A Practical Approach to Transforming Strategic Vision into Reality

President and CEO of Rio Tinto Minerals (RTM), Dean Gehring encourages transformational thinking in the way organizations –specifically in the mining industry – conduct business in the future. For example, to achieve world-class performance, he and his executive team created a portfolio of transformational cost reduction and revenue generation initiatives. He understood that even with the executive leadership onboard and ready to move forward, challenges lay ahead and “cultural inertia” had to be overcome to achieve and sustain superior performance.

In a recent Profile Magazine article, Dean Gehring explained. “To me, developing an effective business culture is not an initiative. An initiative sounds too much like a project that has a start and a stop, and something you can complete. Building a company culture is really a journey. It will change and morph over time.”

This ongoing focus on building a company culture is evident in RTM’s approach to safety. “I constantly tell our employees that there isn’t anything we do that’s worth somebody taking a risk where they can get hurt,” Gehring explains. In 2015 alone, RTM, with operations in the US, Europe, and Asia, completed its safest year in more than one hundred years of the company’s history.

The transformational journey that RTM has planned around cost reduction and revenue generation began with a series of strategic projects and a passionate goal of transforming the RTM culture. While the statistics on how organizations fail to execute their strategies can be daunting, Dean was determined to leave little to chance. Kepner-Tregoe has worked with RTM and other Rio Tinto divisions around the world to provide training and consulting services and had the privilege of being invited on this challenging journey.

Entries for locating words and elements

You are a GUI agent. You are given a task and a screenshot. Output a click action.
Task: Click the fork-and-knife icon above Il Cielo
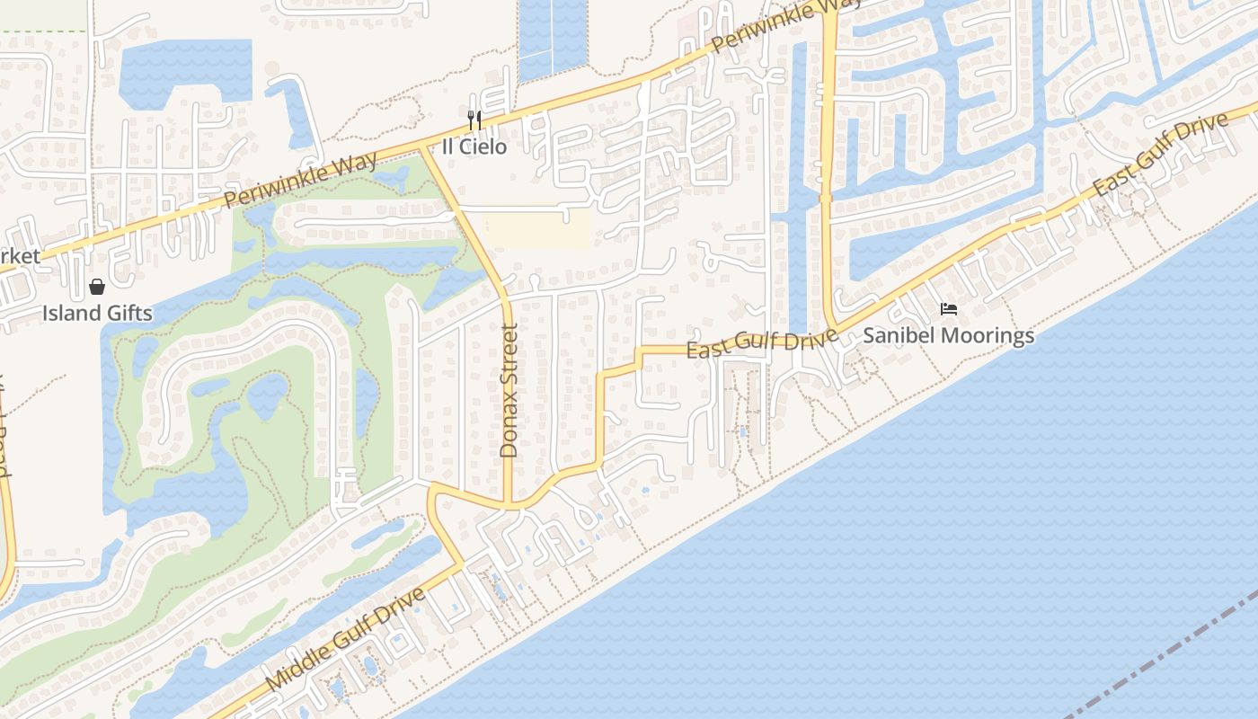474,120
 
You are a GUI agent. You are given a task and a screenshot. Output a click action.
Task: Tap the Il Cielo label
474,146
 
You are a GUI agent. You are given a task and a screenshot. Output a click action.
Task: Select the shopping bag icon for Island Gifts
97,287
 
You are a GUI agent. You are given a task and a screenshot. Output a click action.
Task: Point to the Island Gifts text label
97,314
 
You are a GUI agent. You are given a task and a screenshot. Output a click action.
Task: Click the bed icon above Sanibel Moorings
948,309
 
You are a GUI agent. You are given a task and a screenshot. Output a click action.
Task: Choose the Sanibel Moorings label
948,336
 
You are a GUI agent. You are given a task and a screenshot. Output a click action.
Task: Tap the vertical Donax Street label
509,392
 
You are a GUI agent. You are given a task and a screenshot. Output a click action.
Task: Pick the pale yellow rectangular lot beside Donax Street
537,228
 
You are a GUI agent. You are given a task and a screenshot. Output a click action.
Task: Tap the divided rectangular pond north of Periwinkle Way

---

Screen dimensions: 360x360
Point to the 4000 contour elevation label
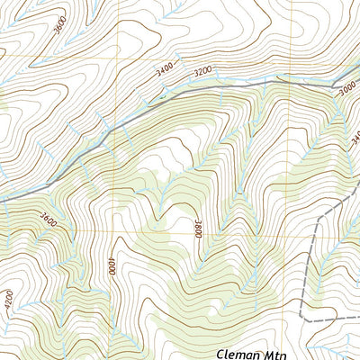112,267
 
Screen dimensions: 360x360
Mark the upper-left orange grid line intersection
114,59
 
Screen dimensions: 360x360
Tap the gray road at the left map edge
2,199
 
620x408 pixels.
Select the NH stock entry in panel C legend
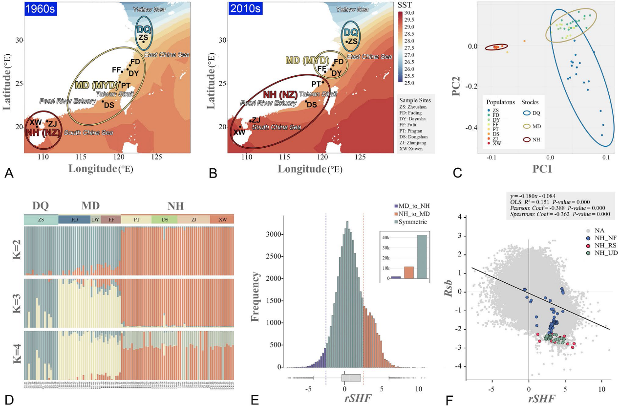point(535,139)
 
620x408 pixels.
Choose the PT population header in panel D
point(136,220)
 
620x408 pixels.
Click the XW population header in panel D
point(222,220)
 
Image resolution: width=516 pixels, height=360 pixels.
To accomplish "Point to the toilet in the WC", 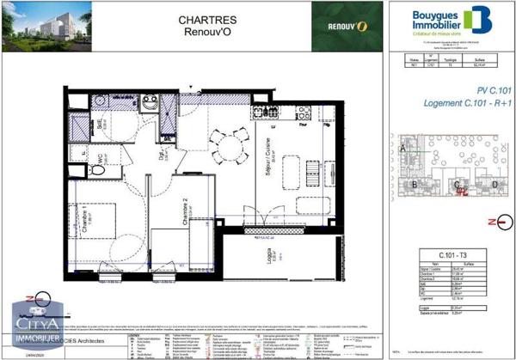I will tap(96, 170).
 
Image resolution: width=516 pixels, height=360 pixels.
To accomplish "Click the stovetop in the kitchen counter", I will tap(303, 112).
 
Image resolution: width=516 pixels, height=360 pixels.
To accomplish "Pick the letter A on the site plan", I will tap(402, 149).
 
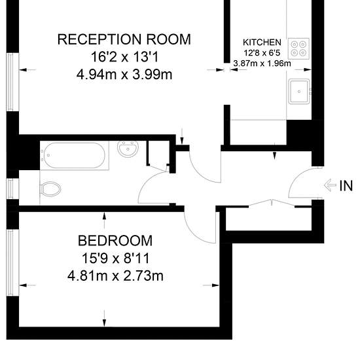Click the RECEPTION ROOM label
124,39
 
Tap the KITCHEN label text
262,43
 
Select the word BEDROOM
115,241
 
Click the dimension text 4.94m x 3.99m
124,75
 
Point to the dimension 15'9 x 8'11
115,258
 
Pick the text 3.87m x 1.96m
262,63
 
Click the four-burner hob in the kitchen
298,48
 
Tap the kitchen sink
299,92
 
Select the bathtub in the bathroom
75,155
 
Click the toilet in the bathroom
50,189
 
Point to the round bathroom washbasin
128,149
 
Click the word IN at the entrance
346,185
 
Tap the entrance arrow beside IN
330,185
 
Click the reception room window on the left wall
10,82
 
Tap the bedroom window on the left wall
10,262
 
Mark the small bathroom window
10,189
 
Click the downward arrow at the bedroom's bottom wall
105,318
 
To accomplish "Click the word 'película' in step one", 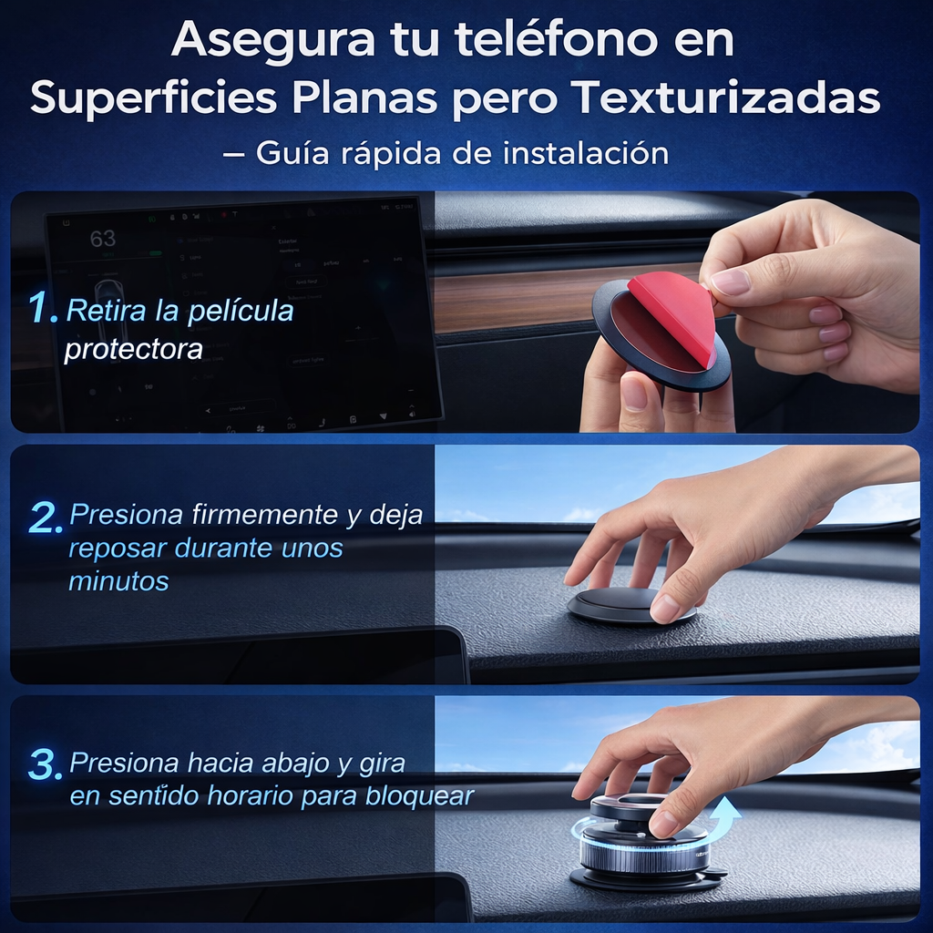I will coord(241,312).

* What to work on *
a) In the passage on Rio Tinto Minerals, what did Gehring and his executive team create to achieve world-class performance?
b) From the passage on Rio Tinto Minerals, set down verbatim the text between "In a recent" and "the company’s history.", inclusive.

* Answer set *
a) A portfolio of transformational cost reduction and revenue generation initiatives.

b)
In a recent Profile Magazine article, Dean Gehring explained. “To me, developing an effective business culture is not an initiative. An initiative sounds too much like a project that has a start and a stop, and something you can complete. Building a company culture is really a journey. It will change and morph over time.”

This ongoing focus on building a company culture is evident in RTM’s approach to safety. “I constantly tell our employees that there isn’t anything we do that’s worth somebody taking a risk where they can get hurt,” Gehring explains. In 2015 alone, RTM, with operations in the US, Europe, and Asia, completed its safest year in more than one hundred years of the company’s history.